NOAA-GFDL/MDTF-diagnostics

Add capability to check for pre-exisiting processed files before running preprocessor

Opened this issue · 5 comments

What problem will this feature solve?
This will mitigate the overhead of reading and writing files during the preprocessing step every time the framework is run
Describe the solution you'd like
Per #436

...[A] situation where you run the framework with a specific POD/dataset combination with the --keep-temp flag (and --disable-preprocessor flag if you don't want any of the variable name/metadata modifications) enabled to retain the local copies of the files. Next, you want to re-run the same configuration using the saved local files. With a new flag (e.g., --no-file-rw), the framework would have to search for any preexisting working directories with the desired CASENAME for saved files. If it finds the files, it sets the file path and variable name environment variables to point to the old wk_dir, and skips the preprocessing. If it doesn't find those files, it would run the standard configuration with the preprocessor.

Additional context
This feature implementation may occur in conjunction with the separation and redesign of the preprocessor. It will also provide an opportunity to incorporate intake_esm catalogs.

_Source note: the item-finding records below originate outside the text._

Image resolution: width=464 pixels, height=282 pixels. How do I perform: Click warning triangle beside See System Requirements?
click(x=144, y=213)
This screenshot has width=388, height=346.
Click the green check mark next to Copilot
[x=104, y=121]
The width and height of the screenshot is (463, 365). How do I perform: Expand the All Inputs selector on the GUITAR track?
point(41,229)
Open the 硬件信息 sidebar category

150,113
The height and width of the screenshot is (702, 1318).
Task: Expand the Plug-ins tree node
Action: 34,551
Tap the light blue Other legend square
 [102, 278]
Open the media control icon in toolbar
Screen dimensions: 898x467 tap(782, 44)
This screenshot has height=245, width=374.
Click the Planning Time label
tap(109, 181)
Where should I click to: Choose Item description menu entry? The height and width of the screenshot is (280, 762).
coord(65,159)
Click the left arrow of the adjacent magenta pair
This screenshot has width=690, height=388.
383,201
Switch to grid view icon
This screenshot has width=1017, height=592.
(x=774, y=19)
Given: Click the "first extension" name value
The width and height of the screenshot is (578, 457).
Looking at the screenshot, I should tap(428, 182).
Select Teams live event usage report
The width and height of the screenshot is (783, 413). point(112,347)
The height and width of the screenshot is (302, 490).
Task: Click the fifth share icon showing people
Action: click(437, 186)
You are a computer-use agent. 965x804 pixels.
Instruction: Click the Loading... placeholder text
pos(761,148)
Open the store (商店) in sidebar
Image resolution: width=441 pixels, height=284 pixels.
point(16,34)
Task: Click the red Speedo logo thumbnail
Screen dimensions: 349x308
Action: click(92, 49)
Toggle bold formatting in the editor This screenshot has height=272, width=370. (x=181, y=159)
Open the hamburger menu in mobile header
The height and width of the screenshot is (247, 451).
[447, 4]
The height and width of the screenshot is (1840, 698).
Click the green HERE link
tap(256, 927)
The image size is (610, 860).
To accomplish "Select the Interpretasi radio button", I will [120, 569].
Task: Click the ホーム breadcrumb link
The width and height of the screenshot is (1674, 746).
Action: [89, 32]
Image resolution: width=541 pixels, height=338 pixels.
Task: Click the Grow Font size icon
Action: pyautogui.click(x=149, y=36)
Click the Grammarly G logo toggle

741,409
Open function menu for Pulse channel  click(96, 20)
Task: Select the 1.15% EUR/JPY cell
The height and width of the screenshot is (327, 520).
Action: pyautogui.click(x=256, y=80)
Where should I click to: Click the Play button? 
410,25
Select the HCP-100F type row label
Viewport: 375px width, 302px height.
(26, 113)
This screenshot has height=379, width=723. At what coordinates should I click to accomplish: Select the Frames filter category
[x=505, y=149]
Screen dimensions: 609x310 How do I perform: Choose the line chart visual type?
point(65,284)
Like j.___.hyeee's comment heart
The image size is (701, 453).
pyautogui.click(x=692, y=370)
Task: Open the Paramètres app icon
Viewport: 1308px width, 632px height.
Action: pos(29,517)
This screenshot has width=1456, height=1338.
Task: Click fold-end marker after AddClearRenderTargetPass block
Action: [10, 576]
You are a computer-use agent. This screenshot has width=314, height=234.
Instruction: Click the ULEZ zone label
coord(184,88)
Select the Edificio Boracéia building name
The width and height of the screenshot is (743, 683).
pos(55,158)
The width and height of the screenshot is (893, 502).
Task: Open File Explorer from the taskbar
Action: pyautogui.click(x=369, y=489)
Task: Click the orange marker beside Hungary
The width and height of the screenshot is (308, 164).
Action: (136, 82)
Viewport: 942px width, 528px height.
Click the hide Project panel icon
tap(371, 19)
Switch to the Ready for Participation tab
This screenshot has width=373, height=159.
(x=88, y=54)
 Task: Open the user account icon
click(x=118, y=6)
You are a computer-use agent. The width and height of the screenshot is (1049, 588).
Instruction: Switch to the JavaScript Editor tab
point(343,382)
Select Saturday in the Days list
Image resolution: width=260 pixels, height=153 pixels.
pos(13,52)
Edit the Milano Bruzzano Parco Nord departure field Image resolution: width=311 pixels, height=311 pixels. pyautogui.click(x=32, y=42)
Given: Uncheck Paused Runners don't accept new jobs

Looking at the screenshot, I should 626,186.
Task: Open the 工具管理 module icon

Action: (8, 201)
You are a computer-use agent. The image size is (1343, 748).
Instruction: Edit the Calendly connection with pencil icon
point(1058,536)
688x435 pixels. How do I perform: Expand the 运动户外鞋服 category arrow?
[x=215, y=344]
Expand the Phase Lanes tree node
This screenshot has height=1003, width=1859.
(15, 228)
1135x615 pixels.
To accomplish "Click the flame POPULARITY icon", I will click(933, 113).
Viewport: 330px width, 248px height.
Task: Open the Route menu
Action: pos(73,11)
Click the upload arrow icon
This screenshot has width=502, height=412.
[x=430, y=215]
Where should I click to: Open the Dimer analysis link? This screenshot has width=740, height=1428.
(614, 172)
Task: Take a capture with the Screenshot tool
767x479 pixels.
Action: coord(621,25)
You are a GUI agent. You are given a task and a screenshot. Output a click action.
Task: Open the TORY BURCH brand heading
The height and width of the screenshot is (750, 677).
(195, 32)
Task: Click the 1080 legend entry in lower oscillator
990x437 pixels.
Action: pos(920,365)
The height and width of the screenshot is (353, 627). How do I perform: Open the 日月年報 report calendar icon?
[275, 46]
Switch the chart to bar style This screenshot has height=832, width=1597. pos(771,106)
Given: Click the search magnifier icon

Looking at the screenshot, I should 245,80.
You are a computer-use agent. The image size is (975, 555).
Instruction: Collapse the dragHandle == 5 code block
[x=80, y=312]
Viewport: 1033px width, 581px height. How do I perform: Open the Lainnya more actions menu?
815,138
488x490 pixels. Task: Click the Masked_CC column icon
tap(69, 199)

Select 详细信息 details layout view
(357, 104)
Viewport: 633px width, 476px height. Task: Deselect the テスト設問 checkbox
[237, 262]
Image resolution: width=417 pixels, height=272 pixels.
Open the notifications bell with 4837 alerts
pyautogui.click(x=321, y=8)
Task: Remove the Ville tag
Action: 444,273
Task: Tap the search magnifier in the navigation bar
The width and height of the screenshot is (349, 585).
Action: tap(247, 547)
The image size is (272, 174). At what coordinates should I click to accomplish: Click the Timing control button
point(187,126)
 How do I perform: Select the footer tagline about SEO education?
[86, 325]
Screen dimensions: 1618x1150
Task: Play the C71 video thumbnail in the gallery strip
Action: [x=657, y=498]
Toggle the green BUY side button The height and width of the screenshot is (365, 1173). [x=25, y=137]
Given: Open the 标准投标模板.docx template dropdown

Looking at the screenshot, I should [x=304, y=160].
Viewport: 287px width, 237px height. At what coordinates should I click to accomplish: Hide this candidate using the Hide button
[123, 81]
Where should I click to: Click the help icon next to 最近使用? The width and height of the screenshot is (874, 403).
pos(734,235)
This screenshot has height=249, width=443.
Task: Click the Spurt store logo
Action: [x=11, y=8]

This sounds more like what I'm thinking of, but the description in Issue #436 has one component that sounds problematic to me (bolded below)

With a new-flag (e.g., --no-file-rw), the framework would have to search for any pre-existing working directories with the desired CASENAME for saved files. If it finds the files, it sets the file path and variable name environment variables to point to the old wk_dir, and skips the preprocessing. If it doesn't find those files, it would run the standard configuration with the preprocessor.

Can it just look in the wk_dir it is using for this run? I fear that 1) looking in multiple places will take more time and 2) it will find old files that aren't applicable

@bitterbark The framework makes the WK_DIR first, queries the files in MODEL_DATA_ROOT and OBS_DATA_ROOT, preprocessess them by default, and writes copies to WK_DIR. Do you mean that the user would create the wk_dir ahead of time (e.g., /usr/mdtf/MDTF-diagnostics/wkdir/[CASENAME]), copy the preprocessed files to ~/wkdir/[CASENAME]/[pod name]/[model]/[ouput_frequency], and the framework would search for the files there?

I am not intending the user to do anything ahead of time. This is the workflow (user and pre-processor) I have in mind. Keep in mind this is for development so we intend to run several times (N+1 in the following)
1a. The user runs mdtf as normal.
1b. The preprocessor processes files a normal.
Na. The user runs with the --no-file-rw flag as well as overwrite = true
Nb. The pre-processor doesn't make a new WK_DIR because it already exists. It check that the needed files are in WK_DIR. Because it already ran (1b) it finds them and returns without doing anything.

Note that the user can have both of the flags on in step 1 as well, because when the pre-processor checks for the processed files and finds them not there, it could then search for model output and then make them. Much as it currently checks for the WK_DIR and doesn't make a new one when overwrite = true.

@Okay.1a, 1b, and Na fit with the current paradigm. Nb is where I'm lost. Unless--overwrite is specified, a new WK_DIR will be created, where WK_DIR is [root]/wkdir/[CASENAME]_[version number]. The _[version number] is appended if [root]/wkdir/[CASENAME] already exists, and increments by 1 each time the framework is run if [root]/wkdir is not cleaned by the user. The only way for Nb to work is if the framework queries previously created [root]/wkdir directories with CASENAME (or perhaps just for the directory with CASENAME_[current version number -1 ]) that contain saved processed data files.

But yes, I think it should be required to stay in the same wk_dir in order to do this (as in overwrite=true). This is for development, running the same thing over and over again in order to tweak/debug so I think it is normal to have overwrite=true.

The only reason to use a new wk_dir is to start from a clean slate, so in that case the pre-processor should not use previously made files. In fact, allowing it to use old files could lead to lots of errors if the user thinks they have a fresh wk_dir but an old file that was found elsewhere on the disk is being used instead.

Hopefully this makes the implementation easier. There doesn't need to be a search for files: the pre-processor presumably knows which file it is going to write so it can just look for that exactly.

And There could be a warning if you set overwrite=false and --no-file-rw=true, that it isn't going to do anything.